The Learning Power of Cliffhangers & Link-Ups

A MiddleWeb Blog

I started saying it because it amused me:

Stay tuned for tomorrow’s episode in which we will look at the part of the Declaration of Independence that Thomas Jefferson cut out because it was so controversial…


Now that the United States has acquired the Philippines, Puerto Rico and Guam, tomorrow we will look at the key piece of the puzzle that will connect America’s new empire…

Then I began to notice students talking to each other after the bell rang about what we had done in class and what might be next. So I began to intentionally end class with a “cliffhanger,” leading to an obvious entry point for the following lessons.

A lesson on corruption in Congress using the famous Bosses of the Senate political cartoon can end with the dramatic, “would the government do anything to regulate the power of monopolies? Stay tuned for tomorrow’s lesson…” which segues nicely into a look at the Sherman Antitrust Act.

By Joseph Keppler, in Puck, 1889. Click to enlarge.

Why not give lessons titles?

“The Tragedy of the Triangle Fire and the Need for Government Intervention” or “Toussaint Louverture, Napoleon Bonaparte and Thomas Jefferson, or how a slave revolt in Haiti doubled the size of the United States.” Such a title might perk their interest a bit more than one on the Louisiana Purchase. Gimmicky? Perhaps, but when we are competing with so many things for students’ attention, why not give these link-up strategies a try?

Cognitive psychologist Daniel Willingham has noted that students are likely to pay increased attention to stories. But it’s not just about telling the good stories in American history. It’s also about making connections among the multitude of facts with which students are presented. We can make choices about which stories, which facts, and which historical figures to introduce. (Teachers in other content areas will be quick to see the possibilities across their lesson plans. But I’ll stick to history here.)

Threads through US History

For example, in my unit on Industrialization in the late 19th century, I might have chosen the Baltimore Railroad strike of 1877 or the Homestead Strike of 1892 as case studies of labor strife.
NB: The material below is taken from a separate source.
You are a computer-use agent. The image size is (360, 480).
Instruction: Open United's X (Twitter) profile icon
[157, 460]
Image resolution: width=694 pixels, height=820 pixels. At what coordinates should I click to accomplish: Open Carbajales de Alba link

Instead, I choose the Pullman strike of 1894.

I choose Pullman not only because it occurs in Chicago, which is where I teach, but also because Pullman cars will play a role in future stories I choose to tell. Booker T. Washington, for example, was able to avoid a group of angry whites who boarded a train and searched in all the public cars for him – because he had booked a private Pullman car.

Source. See also.

Later, when we get to the Great Migration, students learn about the role that Pullman porters played in distributing copies of the Chicago Defender in the South, helping African Americans learn of opportunities in Chicago. And finally, A. Philip Randolph, the leader of the Brotherhood of Sleeping Car Porters, played a pivotal role in organizing Pullman porters and would challenge President Roosevelt during World War II, resulting in Executive Order 8802 (1941) which banned discrimination in the defense industries.

Making the connections

Think about what you teach, and how you can connect facts, people and events from one unit to past and future units of study. Students should see the things they learn about as something more than an item in one unit that is learned and then forgotten.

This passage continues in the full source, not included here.